予備段階の計画は図2にまとめた。第一の10人の登録患者は、NGR-hTNFが先行しない第一のコースのR-CHOPを受けたが、その他の5コースは、NGR-hTNFが先行した(表2(Table 1))。
NGR-hTNF/R-CHOP(コース#1~6)
1日目:リツキシマブ 375mg/m2(静脈内注入)
NGR-hTNF 0.8μmg/m2(リツキシマブの直後に、1時間の注入)
シクロホスファミド 750mg/m2(NGR-hTNFの1時間後に静脈内ボーラス)

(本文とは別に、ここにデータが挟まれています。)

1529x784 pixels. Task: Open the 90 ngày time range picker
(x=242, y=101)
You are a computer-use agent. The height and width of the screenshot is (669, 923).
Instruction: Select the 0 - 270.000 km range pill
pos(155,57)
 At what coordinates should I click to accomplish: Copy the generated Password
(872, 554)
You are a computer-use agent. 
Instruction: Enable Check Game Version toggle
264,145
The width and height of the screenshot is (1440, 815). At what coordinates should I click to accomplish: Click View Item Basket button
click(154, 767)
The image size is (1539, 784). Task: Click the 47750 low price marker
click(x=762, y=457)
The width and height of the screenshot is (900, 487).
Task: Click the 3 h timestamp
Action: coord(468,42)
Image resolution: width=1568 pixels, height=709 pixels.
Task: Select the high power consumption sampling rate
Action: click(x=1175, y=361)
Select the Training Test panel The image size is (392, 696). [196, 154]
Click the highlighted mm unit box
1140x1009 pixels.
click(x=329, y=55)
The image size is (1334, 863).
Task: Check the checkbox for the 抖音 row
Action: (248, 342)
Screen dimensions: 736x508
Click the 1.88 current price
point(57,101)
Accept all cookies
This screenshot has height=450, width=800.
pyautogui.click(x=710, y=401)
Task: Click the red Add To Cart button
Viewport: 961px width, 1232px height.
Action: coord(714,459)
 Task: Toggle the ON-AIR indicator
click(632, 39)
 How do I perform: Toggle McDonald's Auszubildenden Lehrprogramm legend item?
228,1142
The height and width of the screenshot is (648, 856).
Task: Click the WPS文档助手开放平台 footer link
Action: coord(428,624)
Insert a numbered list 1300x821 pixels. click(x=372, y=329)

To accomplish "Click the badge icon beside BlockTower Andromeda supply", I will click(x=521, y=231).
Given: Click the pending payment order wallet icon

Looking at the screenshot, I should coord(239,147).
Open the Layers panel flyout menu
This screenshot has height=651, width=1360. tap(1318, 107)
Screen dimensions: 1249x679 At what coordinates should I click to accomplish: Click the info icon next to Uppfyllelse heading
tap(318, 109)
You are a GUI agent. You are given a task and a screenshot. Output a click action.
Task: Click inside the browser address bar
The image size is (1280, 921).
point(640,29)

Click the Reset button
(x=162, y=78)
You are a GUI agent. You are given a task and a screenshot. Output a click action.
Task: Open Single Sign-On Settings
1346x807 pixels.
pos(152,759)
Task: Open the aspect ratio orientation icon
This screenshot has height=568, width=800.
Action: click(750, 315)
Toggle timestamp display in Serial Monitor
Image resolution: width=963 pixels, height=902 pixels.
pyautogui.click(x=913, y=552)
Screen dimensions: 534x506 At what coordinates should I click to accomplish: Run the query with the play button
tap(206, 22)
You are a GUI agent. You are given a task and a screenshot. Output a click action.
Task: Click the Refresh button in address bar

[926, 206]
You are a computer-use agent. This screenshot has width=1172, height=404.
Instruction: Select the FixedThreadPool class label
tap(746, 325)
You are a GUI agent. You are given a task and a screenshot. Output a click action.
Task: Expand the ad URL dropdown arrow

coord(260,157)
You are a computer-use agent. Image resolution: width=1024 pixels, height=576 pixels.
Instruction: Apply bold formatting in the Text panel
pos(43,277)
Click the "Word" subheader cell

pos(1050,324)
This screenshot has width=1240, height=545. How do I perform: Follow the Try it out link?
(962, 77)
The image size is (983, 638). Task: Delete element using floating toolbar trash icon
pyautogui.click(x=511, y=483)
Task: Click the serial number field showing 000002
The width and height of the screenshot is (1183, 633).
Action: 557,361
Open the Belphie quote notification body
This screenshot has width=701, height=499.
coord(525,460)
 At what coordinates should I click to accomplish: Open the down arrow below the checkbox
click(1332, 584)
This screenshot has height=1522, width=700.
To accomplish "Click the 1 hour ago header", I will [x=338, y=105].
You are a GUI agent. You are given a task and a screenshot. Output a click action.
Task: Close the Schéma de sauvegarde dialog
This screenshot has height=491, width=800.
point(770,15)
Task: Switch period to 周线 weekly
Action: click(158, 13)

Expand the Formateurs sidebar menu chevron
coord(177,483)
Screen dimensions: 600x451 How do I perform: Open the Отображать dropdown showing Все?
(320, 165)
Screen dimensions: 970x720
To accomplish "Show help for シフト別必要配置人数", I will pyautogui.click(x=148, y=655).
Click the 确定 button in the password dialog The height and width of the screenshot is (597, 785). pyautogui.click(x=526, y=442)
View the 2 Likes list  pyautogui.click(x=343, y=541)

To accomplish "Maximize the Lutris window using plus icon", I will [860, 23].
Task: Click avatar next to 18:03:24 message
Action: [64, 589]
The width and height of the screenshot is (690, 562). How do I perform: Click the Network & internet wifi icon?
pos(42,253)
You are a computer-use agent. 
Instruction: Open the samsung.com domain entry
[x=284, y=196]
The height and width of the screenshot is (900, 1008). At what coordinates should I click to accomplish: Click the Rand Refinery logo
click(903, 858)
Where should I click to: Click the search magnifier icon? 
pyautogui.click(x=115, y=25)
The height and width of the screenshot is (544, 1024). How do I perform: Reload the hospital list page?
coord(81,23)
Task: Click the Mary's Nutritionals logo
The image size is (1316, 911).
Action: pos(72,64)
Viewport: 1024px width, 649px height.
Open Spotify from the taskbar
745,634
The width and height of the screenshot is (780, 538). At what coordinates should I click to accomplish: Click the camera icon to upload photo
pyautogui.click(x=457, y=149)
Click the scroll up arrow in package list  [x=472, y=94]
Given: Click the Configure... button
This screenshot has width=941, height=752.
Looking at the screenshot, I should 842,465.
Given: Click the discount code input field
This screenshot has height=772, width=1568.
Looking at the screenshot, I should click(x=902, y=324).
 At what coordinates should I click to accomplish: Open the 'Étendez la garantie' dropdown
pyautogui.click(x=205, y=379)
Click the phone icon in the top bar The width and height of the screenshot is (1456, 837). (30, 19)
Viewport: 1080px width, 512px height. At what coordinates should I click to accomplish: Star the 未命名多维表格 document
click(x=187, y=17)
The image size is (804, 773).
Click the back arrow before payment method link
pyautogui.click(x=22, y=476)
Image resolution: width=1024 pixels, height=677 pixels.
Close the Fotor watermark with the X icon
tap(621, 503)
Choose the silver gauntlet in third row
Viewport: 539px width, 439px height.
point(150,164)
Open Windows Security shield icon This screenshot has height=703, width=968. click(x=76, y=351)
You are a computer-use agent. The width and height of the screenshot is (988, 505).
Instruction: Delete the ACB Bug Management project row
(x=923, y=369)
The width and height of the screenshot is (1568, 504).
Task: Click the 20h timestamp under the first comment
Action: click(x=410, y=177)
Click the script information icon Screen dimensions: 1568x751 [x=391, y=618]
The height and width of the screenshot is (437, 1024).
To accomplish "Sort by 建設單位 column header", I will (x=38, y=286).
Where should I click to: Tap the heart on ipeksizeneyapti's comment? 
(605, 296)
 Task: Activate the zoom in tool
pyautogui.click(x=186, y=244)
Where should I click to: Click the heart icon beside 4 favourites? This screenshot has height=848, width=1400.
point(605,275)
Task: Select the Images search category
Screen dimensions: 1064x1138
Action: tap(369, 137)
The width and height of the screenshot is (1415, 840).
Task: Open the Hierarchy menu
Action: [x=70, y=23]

ドキソルビシン 50mg/m2(シクロホスファミドの直後に、静脈内ボーラス)
ビンクリスチン 1.4mg/m2(最大2mg)(ドキソルビシンの直後に、静脈内ボーラス)
2~6日目:プレドニゾン 75mg/d(経口)
拡大段階の計画を、図3にまとめた。その他の18人の登録患者(第一の10人の後)は、NGR-hTNFが先行する、6コースのR-CHOPを受けた(表2(Table 1))。その他の違いは、1日の全ての薬剤の送達に関する:すなわち、静脈内(IV)注入としてリツキシマブ 375mg/m2、その後、1時間の注入によるNGR-hTNF 0.8μmg/m2、及び、2時間後に、CHOP薬剤が送達される(IVボーラスとしてシクロホスファミド 750mg/m2、IVボーラスとしてドキソルビシン 50mg/m2、及びIVボーラスとしてビンクリスチン 1.4mg/m2(最大2mg);2~6日目に、経口でプレドニゾン 75mg/d)。プロトンポンプ阻害剤及びステロイドの使用は、上述した推奨に同じく従う。計画した6コースを完了し、予備段階又は拡大段階の間に、完全奏効(PR)又は部分奏効(PR)を達成した患者を、地固め療法のために評価した。プロトコールに従って、及び事前の治療に従って、WBRT 30~36Gy、カルムスチン-チオテパ-前処置ASCT、又は経口レナリドミド維持療法を許容した。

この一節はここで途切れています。